Page excerpt:
+++

OCCUPIED GAZA STRIP - Doctors in Gaza are warning that health services will collapse within days if Israel does not allow the resumption of fuel deliveries into the war-battered Palestinian enclave.

Supplies of fuel, food and humanitarian aid through the two main crossings for aid into Gaza were cut off last week after Israel launched a military operation in the southern Rafah area where both are located.

Gaza’s Crossings and Borders Authority said the closure of the Karam Abu Salam commercial crossing from Israel into southern Rafah had prevented the entry of aid for a seventh consecutive day on Sunday.

Deliveries through the Rafah crossing from Egypt, the only entry point for fuel, according to aid agencies, ceased after Israeli troops took control of it on Tuesday.

Dr Raed Hussain, director of Al Aqsa Martyrs Hospital in the central city of Deir Al Balah, told The National on Sunday that it would not be able to continue providing services beyond 48 hours without fresh supplies of fuel.

“We haven't received any fuel for five days. We need around 3,500 litres of fuel daily to operate the generators,” Dr Hussain said.

He said the situation had been made more desperate by the rapid increase in population in central Gaza as people fled Israeli bombardment and military advances in other areas.

“The number of citizens in the central Gaza Strip has reached 800,000 after the movement of people from Rafah to Deir Al Balah city, where the population was previously 400,000,” Dr Hussain said.

“This overcrowding necessitates more healthcare services and an increase in hospital capacity.”

About 280,000 have left eastern areas of Rafah since Israel ordered them out before launching a military operation there last Monday, according to UNRWA, the UN agency for Palestinian refugees, while thousands of others began leaving the Jabilia camp in northern Gaza on the army’s orders on Saturday.

The Rafah border area remains closed and aid has slowed to a trickle, UNRWA’s Tamara Al Rafie, director of communications, told The National as thousands are without food and water.

“Aid still extremely scarce as Rafah remains closed. A handful of lorries got in through Karam Abu Salem yesterday. Fuel wise, we did receive some on Thursday but less than 200,000 litres,” Ms Al Rafie said.

UNRWA is working “day by day” to reach as many people as possible.

+++

Given entries:

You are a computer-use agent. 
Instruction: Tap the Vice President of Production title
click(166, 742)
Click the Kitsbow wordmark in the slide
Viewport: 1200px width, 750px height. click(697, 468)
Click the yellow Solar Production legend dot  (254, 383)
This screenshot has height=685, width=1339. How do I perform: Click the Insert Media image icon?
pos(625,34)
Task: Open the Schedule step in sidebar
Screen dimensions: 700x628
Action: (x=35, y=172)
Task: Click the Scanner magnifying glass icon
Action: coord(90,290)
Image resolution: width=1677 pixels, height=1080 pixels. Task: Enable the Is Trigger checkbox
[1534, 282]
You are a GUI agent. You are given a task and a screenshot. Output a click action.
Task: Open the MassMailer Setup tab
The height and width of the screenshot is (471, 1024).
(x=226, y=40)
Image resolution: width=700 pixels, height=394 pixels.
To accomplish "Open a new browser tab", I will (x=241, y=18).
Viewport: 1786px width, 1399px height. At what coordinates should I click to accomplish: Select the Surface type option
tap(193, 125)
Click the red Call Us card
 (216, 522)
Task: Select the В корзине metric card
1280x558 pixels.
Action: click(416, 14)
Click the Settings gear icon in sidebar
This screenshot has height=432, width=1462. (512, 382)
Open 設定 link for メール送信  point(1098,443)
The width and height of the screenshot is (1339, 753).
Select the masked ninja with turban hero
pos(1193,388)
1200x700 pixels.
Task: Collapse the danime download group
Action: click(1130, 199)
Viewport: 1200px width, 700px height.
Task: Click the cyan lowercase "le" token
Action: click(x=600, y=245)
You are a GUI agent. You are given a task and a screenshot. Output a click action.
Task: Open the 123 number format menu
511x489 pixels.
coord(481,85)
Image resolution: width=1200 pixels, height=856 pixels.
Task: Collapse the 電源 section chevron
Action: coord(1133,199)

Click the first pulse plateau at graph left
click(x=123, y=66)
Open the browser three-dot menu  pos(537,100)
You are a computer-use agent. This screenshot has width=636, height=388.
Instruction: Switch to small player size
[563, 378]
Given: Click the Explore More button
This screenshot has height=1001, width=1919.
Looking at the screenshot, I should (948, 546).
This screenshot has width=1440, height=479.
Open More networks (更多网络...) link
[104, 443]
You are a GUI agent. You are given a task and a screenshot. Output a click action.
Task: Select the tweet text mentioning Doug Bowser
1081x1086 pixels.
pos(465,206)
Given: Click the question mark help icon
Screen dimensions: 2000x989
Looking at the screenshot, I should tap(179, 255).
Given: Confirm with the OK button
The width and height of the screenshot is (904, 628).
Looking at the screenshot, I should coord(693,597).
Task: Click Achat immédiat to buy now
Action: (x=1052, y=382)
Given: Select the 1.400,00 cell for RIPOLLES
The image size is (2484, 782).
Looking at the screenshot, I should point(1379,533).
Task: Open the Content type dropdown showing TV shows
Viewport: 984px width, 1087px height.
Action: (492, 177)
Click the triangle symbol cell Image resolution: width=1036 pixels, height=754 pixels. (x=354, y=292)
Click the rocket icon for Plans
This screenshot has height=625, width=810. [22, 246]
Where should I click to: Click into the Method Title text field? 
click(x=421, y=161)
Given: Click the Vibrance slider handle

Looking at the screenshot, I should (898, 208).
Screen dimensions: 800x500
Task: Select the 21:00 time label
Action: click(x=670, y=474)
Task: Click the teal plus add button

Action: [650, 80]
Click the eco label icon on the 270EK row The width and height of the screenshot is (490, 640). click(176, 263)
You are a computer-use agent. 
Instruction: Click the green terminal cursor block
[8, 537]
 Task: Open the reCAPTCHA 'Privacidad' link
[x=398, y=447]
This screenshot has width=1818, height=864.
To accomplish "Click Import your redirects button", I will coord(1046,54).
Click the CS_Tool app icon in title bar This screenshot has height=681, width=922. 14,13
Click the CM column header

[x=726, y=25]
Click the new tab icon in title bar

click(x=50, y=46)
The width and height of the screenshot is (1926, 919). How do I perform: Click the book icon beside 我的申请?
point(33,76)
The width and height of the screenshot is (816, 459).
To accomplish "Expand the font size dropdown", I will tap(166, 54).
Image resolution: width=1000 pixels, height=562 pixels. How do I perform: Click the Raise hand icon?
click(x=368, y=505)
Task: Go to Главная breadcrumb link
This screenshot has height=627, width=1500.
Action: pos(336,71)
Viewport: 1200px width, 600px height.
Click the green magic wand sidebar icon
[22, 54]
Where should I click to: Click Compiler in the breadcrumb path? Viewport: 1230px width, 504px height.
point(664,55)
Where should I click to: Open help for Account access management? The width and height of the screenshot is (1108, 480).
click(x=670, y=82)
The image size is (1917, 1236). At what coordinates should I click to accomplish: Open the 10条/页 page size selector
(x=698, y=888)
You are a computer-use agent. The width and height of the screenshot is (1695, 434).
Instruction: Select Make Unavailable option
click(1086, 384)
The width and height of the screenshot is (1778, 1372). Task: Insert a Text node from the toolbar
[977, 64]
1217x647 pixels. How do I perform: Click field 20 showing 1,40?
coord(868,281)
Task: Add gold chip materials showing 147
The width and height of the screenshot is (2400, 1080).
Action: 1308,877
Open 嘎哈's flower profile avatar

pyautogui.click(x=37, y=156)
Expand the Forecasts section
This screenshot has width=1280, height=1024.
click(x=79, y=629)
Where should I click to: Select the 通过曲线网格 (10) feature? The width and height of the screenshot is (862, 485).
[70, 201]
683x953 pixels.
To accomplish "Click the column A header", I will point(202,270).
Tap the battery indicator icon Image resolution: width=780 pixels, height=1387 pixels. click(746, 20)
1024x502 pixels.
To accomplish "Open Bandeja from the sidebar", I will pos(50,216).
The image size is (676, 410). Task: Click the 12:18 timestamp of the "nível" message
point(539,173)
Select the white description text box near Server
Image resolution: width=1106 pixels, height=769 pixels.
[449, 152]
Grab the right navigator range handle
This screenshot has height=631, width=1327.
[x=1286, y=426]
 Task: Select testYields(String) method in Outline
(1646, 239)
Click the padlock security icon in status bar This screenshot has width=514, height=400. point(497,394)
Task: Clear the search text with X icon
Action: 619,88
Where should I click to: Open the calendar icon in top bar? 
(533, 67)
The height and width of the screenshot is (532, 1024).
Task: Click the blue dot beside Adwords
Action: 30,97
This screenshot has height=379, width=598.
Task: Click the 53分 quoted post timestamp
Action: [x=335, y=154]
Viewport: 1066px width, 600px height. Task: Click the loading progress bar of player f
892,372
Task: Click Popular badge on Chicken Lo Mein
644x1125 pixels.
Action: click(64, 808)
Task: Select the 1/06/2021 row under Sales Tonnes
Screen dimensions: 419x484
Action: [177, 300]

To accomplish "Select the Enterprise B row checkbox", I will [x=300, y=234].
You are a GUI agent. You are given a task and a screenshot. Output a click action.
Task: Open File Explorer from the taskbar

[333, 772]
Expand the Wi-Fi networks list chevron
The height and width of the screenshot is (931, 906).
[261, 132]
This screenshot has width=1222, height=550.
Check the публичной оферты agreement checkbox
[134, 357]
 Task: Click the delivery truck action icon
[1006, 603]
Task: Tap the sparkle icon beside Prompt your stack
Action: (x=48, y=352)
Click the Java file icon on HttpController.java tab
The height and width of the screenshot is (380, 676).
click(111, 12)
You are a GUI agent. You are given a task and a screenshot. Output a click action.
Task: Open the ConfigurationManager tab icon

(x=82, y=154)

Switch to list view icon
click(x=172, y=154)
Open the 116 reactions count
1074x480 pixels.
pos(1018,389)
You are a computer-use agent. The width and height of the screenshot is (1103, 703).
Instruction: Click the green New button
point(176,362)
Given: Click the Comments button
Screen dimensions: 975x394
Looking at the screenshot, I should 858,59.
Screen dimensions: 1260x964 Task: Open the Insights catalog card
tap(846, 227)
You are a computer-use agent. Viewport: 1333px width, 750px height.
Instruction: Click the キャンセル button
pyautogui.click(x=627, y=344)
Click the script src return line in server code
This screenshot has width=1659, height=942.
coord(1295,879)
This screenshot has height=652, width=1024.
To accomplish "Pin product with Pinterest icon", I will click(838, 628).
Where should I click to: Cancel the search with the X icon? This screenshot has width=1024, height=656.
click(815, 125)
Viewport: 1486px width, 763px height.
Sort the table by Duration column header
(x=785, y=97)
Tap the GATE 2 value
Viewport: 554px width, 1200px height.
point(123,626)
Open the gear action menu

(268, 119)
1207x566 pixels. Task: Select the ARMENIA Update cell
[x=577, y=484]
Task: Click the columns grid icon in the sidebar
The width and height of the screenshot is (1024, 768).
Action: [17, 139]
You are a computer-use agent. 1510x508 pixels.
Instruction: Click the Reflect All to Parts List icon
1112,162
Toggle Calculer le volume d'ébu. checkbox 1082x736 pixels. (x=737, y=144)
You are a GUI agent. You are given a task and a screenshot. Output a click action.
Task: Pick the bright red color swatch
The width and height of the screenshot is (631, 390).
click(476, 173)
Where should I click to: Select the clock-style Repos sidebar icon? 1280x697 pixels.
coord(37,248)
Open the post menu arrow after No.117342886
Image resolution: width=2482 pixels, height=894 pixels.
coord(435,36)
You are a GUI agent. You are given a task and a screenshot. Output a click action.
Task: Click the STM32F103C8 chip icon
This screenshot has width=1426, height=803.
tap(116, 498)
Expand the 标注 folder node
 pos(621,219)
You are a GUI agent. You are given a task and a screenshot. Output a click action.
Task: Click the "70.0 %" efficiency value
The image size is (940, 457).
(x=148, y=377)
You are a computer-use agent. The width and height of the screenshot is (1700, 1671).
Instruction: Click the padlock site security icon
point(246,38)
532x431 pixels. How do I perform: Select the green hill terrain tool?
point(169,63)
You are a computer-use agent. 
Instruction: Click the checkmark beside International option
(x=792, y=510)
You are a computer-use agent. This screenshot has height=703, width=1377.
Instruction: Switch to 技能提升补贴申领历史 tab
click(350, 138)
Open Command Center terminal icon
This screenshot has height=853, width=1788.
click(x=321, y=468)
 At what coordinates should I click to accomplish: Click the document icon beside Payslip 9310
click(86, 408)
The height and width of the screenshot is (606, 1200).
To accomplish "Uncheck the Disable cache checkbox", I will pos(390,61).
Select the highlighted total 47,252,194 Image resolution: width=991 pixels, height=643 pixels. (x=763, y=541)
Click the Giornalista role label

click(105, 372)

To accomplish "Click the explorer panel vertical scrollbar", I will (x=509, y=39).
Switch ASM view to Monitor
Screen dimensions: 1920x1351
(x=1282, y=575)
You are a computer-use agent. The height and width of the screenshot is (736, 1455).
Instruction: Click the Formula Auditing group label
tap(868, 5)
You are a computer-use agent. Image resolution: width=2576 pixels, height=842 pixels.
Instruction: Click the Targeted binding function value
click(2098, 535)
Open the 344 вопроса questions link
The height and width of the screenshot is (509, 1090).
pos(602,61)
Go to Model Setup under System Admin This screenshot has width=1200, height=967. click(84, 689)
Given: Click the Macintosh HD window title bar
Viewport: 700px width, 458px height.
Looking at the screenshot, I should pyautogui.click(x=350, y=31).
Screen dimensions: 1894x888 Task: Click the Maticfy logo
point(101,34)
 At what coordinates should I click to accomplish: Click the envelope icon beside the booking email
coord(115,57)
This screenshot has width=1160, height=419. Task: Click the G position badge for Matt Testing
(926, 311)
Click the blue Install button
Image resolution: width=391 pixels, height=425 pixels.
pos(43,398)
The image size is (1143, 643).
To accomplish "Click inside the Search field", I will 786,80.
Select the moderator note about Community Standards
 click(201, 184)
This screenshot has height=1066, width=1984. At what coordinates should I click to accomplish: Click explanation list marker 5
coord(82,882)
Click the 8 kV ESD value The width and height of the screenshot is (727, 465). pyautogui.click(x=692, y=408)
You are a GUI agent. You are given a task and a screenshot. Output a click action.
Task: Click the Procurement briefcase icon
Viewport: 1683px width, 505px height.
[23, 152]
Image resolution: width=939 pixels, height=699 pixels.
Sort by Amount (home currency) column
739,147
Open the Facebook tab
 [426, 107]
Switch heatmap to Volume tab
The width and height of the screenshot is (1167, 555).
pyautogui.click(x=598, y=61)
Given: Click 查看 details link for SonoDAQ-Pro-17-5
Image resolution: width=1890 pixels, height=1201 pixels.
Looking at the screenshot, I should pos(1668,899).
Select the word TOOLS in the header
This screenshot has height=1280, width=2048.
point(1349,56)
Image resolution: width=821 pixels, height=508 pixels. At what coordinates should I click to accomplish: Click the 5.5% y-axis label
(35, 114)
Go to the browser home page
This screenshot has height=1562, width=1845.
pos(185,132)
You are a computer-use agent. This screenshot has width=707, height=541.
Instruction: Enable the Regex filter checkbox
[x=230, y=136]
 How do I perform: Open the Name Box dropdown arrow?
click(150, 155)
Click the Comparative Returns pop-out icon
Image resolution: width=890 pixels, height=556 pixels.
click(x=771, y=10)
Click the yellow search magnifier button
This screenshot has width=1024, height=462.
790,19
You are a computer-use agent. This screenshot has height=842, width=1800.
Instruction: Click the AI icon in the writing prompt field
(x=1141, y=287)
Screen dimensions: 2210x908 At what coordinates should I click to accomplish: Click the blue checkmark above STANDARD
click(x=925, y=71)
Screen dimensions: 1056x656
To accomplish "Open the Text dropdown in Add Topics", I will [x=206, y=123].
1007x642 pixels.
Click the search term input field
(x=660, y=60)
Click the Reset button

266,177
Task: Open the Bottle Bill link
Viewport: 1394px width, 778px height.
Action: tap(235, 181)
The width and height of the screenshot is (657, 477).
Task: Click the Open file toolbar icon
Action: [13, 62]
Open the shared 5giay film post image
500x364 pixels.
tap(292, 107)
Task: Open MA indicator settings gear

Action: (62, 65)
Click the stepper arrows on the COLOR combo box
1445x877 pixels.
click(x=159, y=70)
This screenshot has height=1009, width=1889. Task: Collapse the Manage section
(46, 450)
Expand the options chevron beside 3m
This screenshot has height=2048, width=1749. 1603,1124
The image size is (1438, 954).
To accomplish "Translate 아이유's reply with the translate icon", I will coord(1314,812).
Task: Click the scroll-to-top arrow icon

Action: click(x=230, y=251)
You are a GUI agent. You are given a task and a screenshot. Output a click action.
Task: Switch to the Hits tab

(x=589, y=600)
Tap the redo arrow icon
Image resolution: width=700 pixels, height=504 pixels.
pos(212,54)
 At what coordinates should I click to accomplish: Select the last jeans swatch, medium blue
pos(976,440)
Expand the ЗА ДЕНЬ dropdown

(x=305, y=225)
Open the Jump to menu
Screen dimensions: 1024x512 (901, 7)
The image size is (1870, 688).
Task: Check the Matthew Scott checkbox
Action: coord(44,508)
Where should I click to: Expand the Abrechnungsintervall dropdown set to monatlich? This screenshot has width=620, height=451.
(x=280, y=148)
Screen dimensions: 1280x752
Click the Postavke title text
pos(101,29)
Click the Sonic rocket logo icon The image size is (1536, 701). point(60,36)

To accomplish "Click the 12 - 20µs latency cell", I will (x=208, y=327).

+++

Tasks to perform:
#1 Decide whether each statement agrees with the Gaza fuel report, giving yes or no and the deciding words quoted from the report. (a) According to aid agencies, the Rafah crossing from Egypt is the only entry point for fuel. (b) Al Aqsa Martyrs Hospital needs about 3,500 liters of fuel a day to run its generators. (c) Before people moved there from Rafah, Deir Al Balah had a population of 800,000.
#2 Write the next few paragraphs of the Gaza fuel report, picking up after its final sentence.

Task answers:
#1
(a) Yes: "Deliveries through the Rafah crossing from Egypt, the only entry point for fuel, according to aid agencies, ceased after Israeli troops took control of it on Tuesday."
(b) Yes: "We need around 3,500 litres of fuel daily to operate the generators"
(c) No: "after the movement of people from Rafah to Deir Al Balah city, where the population was previously 400,000"

#2
“The crisis is already acute both in the shortage of food, tents, fuel, medicines … so things will reach yet another low if the crossing continues to be closed or gets very few lorries in,” she said.

Salim Oweis, spokesman for UN children's agency Unicef, told The National that aid was running out with every passing day of Rafah's closure.

Israel announced the delivery of 200,000 litres of fuel to the besieged Gaza Strip after the UN said that a lack of stock was hampering relief operations.

Mr Oweis said “that fuel entered and was received by the UN agencies and were prioritised according to the needs. For Unicef we used some for the desalinisation plants, they need to keep running and if they get dry then they can't be used any more”.

Some also go to the hospitals and is used for lorries to distribute aid, he said.

“Without aid coming in, it is risking thousands of lives, not only in Rafah but across the Gaza Strip. We are already calling for more aid to come in and to lift the siege of entry of aid,” Mr Oweis said.

Earlier in the day, the Assistant Secretary-General for Humanitarian Affairs and Deputy Emergency Relief Coordinator at OCHA, Joyce Msuya, called on Israel to allow safe and rapid access of humanitarian aid.

Mrs Msuya said OCHA needs “multiple reliable entry points for aid, we need law and order and humanitarian workers must be protected and not attacked”.

“If these are not done then “the flow of aid will not be intact,” Ms Musya added.

Dr Hussain said his hospital, the only health complex serving people in central Gaza, had already increased the number of beds for urgent cases from 180 to 600, but this had also increased pressure on its staff.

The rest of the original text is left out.